GOAL. Could you put the lines from the one containing "Screen dimensions: 1456x819" through the one containing "the 分析 section", both included, into a Markdown table with columns Number and Line, leaving out any blank lines?

MATERIAL FOR THIS TASK.

■ ■ ■ ■ ■ ■ ■

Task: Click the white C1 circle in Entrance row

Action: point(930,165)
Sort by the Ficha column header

■ ■ ■ ■ ■ ■ ■

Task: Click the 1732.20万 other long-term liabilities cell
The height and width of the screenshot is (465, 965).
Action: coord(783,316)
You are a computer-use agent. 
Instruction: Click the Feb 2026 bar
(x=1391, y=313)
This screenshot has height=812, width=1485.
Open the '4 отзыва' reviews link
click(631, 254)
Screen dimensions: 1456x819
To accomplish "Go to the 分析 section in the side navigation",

■ ■ ■ ■ ■ ■ ■

ANSWER IN FULL.
| Number | Line |
|---|---|
| 1 | Screen dimensions: 1456x819 |
| 2 | To accomplish "Go to the 分析 section in the side navigation", |